All of the data that follows should be retyped exactly, please, except the pictures.

*** Opening of DATA FOR ANALYSIS ***

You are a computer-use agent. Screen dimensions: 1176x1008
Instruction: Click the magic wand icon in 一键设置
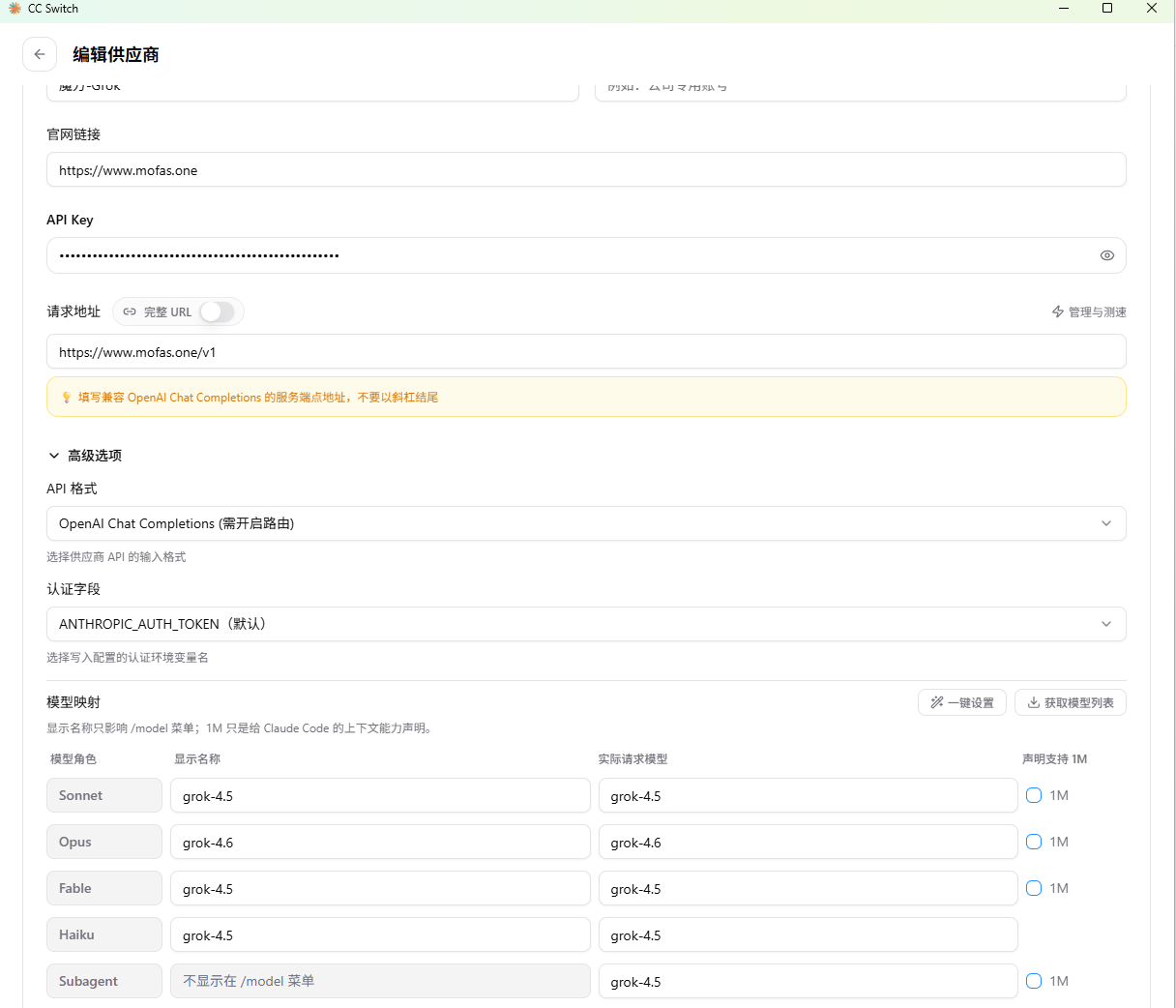tap(937, 702)
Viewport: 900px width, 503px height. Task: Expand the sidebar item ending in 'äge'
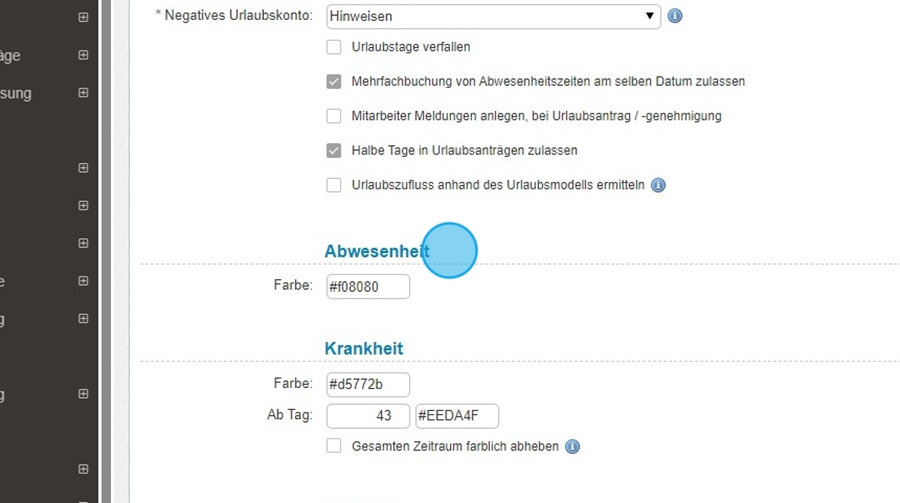[x=83, y=56]
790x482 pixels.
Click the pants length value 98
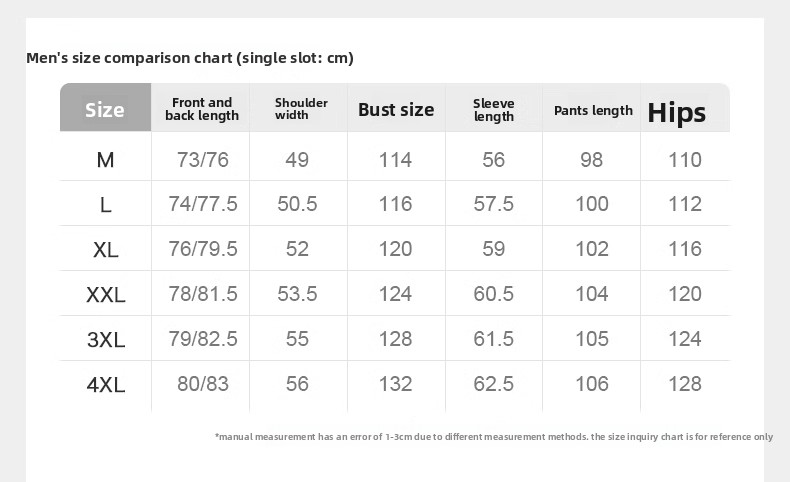tap(592, 160)
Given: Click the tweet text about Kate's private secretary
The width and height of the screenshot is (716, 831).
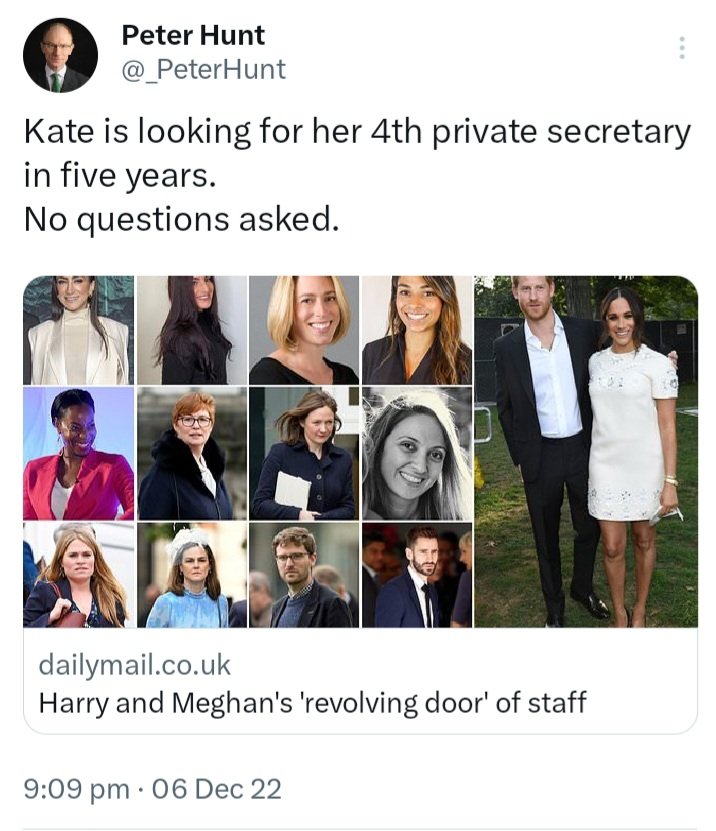Looking at the screenshot, I should click(x=357, y=175).
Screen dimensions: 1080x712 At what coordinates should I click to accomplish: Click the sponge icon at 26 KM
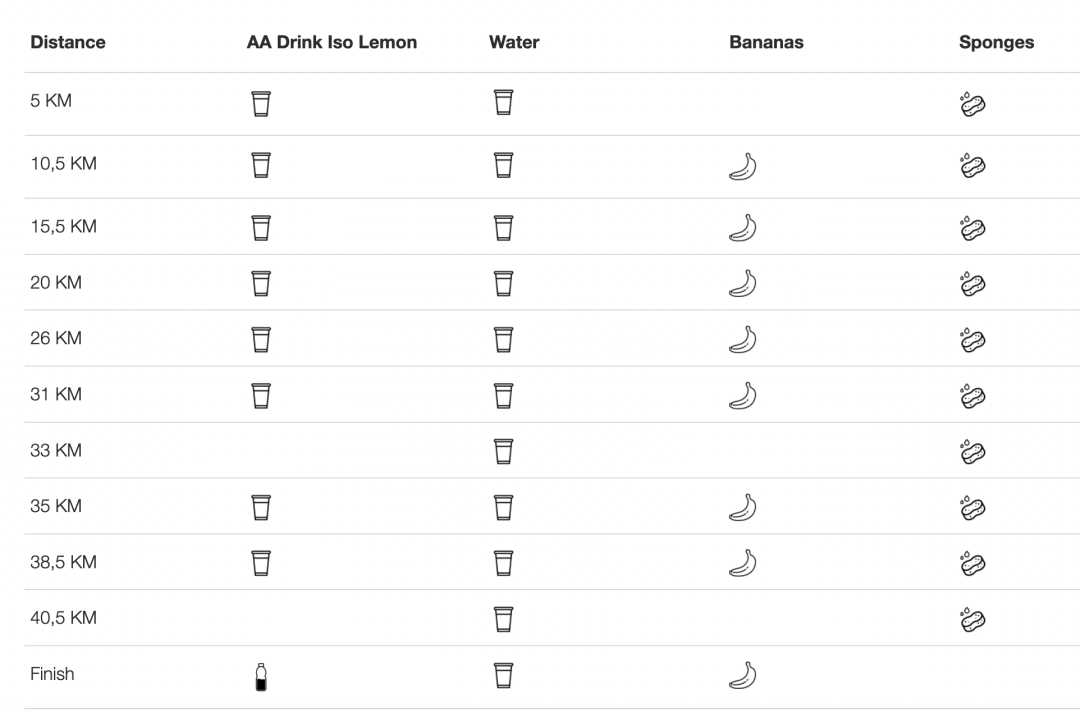tap(973, 340)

*** Close of DATA FOR ANALYSIS ***

● EXERCISE RESPONSE
You are a computer-use agent. Screen dimensions: 1176x1008
Instruction: Click the magic wand icon in 一键设置
tap(937, 702)
Viewport: 900px width, 503px height. Task: Expand the sidebar item ending in 'äge'
[x=83, y=56]
790x482 pixels.
Click the pants length value 98
tap(592, 160)
Given: Click the tweet text about Kate's private secretary
The width and height of the screenshot is (716, 831).
Looking at the screenshot, I should click(x=357, y=175).
Screen dimensions: 1080x712 At what coordinates should I click to accomplish: Click the sponge icon at 26 KM
tap(973, 340)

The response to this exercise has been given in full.